I often meet excited people, especially in Indigitous, who are looking to make an app or have an idea for an app. You probably have a couple ideas yourself sitting there reading this: an app to make your problems go away, an app to make you rich — what about an app to tell you which app ideas are bad?
This raises two important questions.
- How hard is it to get an idea into reality?
- Is it even a good idea to make into an app in the first place?
These are great questions that I would like to explore today. To do that I’d like to consider Voke as a case study.
Let’s look at the first question. How hard is it to get an idea into reality? In a word: very. Take a look at this video on the making of Voke.
Now that you watched that, what stood out to you at the process level? I certainly didn’t realize how much was involved.
Here’s a short list of some of the things we needed to do to bring Voke from concept to an app:
- Human Centered Design interviews with students
- What is the problem that needs a solution?

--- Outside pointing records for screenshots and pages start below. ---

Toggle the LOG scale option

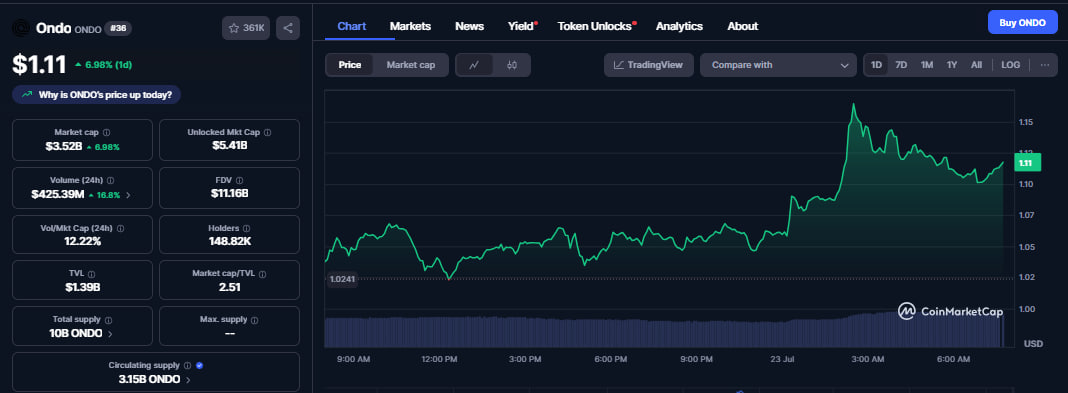pos(1011,65)
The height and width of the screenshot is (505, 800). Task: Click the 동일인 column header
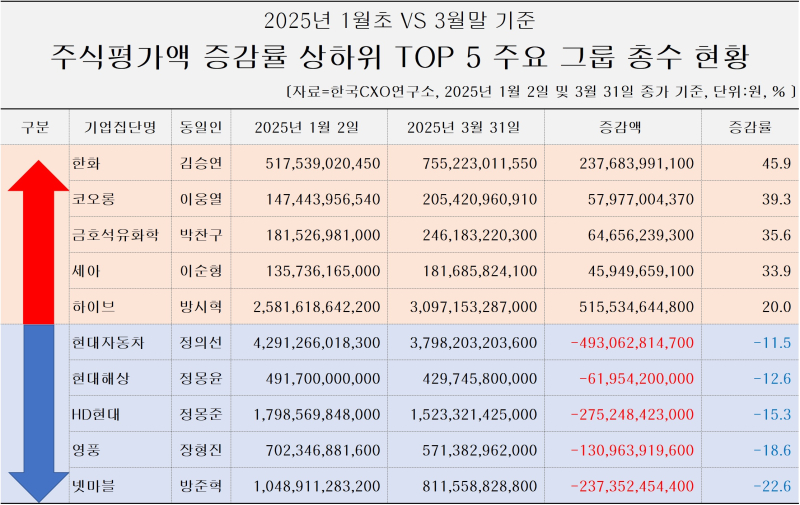pos(201,127)
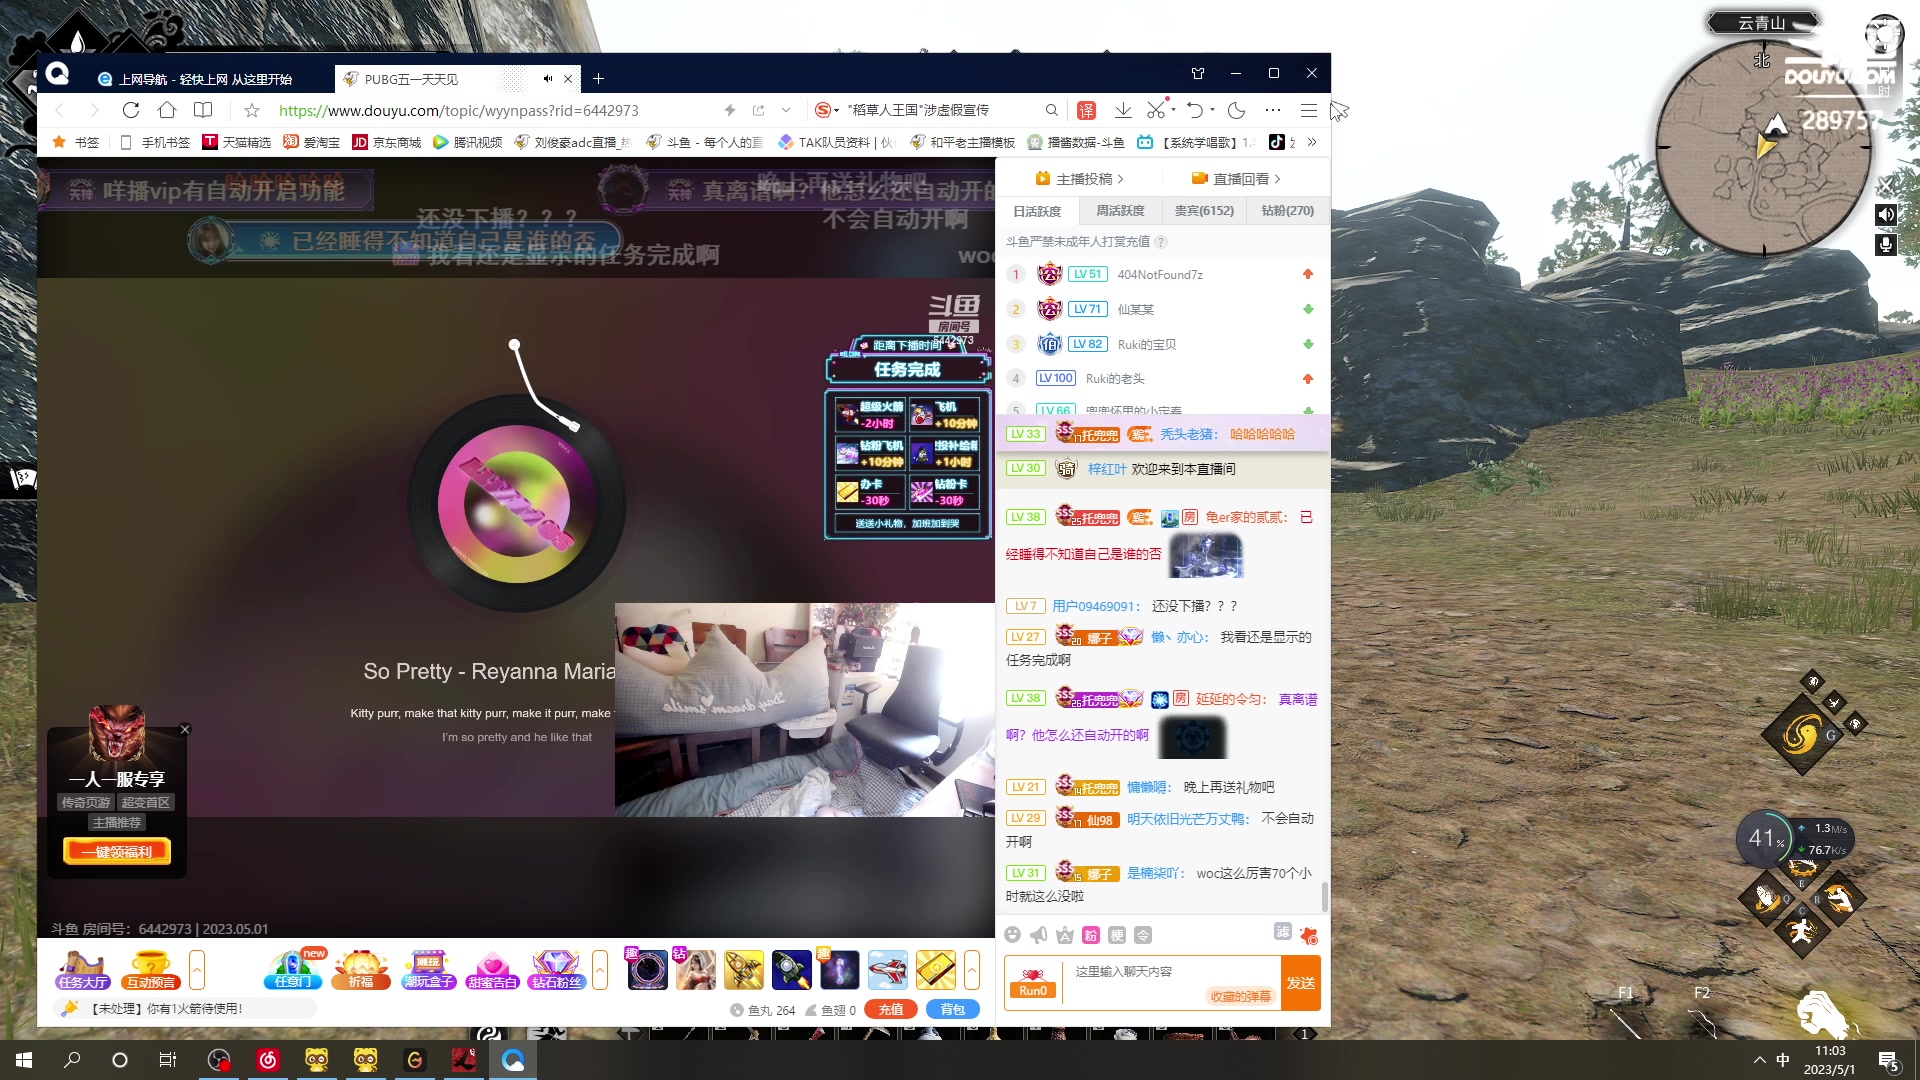Toggle night mode moon icon
This screenshot has height=1080, width=1920.
(x=1237, y=110)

- Decide: How can an app resolve the problem?
- Design and Prototyping
- UX considerations
- Test the prototype on the real audience
- Analyze the results of the testing
- Validate the value of the app
- Engage an engineering team to build the app
- Test the code written and squash bugs (Quality Assurance)
- Branding discussions
- Position statement for the app
- Partnerships with other organizations
- Release to market and measure success
- Continue to invest /support app or sunset and move on having learned lessons
Voke released for iOS last month and had already been around for Android phones. Go grab Voke and see if you like the user experience. Is there value to using this?
Not to say that it can’t be done, but it seems to me that there are a lot of conversations and other factors required to make a successful app. How can we make this process simple? That is certainly a goal of Indigitous. I think you will see some changes for the better coming to the project platform of Indigitous over the next 2 months aimed at helping with the process. We want it to be a place where others can get access to the talent and knowledge needed as well as a way for people to vote certain projects into development. Think of Kickstarter.
This leads to the second question. Does that need to be an app? Perhaps the lack of community votes would suggest an idea isn’t worthy of the investment. However, you collect your data, you need to be sure that there is actually a demand for the product you want to make.
So knowing these things, what ideas and input do you have in improving the Indigitous project platform going forwards?